--- ENTRIES SUPPLIED Enclosed Below ---

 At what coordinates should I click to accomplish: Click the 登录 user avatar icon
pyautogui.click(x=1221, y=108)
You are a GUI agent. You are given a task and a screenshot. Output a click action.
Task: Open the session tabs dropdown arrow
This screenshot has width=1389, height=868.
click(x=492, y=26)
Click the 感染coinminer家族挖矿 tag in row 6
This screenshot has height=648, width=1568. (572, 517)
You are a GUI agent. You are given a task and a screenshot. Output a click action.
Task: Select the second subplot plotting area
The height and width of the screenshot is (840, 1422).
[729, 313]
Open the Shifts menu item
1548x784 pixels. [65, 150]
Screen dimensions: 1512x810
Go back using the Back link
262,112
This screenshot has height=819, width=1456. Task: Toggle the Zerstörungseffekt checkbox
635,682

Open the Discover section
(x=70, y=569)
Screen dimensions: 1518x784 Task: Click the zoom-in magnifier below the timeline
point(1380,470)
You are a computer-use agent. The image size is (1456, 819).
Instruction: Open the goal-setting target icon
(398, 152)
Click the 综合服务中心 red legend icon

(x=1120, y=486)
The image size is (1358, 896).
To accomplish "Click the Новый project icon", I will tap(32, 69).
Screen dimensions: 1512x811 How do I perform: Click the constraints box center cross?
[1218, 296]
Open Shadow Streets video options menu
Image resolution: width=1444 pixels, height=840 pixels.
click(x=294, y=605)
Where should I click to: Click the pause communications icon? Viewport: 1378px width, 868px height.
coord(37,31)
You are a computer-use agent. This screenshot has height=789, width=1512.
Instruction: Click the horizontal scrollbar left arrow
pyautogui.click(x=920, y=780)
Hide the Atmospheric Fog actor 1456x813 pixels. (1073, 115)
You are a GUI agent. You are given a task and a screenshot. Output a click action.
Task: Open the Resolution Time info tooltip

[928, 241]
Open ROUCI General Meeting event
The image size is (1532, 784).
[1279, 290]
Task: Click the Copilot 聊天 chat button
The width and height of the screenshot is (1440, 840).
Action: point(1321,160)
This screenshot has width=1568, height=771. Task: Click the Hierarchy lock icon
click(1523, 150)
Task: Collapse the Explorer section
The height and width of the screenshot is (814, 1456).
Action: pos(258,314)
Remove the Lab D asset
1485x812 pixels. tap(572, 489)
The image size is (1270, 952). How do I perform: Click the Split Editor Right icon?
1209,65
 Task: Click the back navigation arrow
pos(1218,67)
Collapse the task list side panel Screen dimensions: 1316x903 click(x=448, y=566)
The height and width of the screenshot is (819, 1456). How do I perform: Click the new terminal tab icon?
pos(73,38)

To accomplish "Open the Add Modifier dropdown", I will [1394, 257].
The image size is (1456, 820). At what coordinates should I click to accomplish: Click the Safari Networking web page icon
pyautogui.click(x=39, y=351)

--- End of Enclosed ENTRIES SUPPLIED ---

Write out each line above that contains the word "dropdown".

Task: Open the session tabs dropdown arrow
To accomplish "Open the Add Modifier dropdown", I will [1394, 257].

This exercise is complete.